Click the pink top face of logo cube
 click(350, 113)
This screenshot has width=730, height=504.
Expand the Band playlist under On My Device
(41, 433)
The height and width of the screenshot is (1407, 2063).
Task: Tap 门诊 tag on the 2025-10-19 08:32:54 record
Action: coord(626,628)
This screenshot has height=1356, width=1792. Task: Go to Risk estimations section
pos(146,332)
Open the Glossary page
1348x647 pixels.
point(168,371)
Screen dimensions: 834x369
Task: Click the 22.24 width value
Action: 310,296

• **What the exercise asks**
Echo these lines back without any changes.

• **Output for this task**
Click the pink top face of logo cube
 click(350, 113)
This screenshot has width=730, height=504.
Expand the Band playlist under On My Device
(41, 433)
The height and width of the screenshot is (1407, 2063).
Task: Tap 门诊 tag on the 2025-10-19 08:32:54 record
Action: coord(626,628)
This screenshot has height=1356, width=1792. Task: Go to Risk estimations section
pos(146,332)
Open the Glossary page
1348x647 pixels.
point(168,371)
Screen dimensions: 834x369
Task: Click the 22.24 width value
Action: 310,296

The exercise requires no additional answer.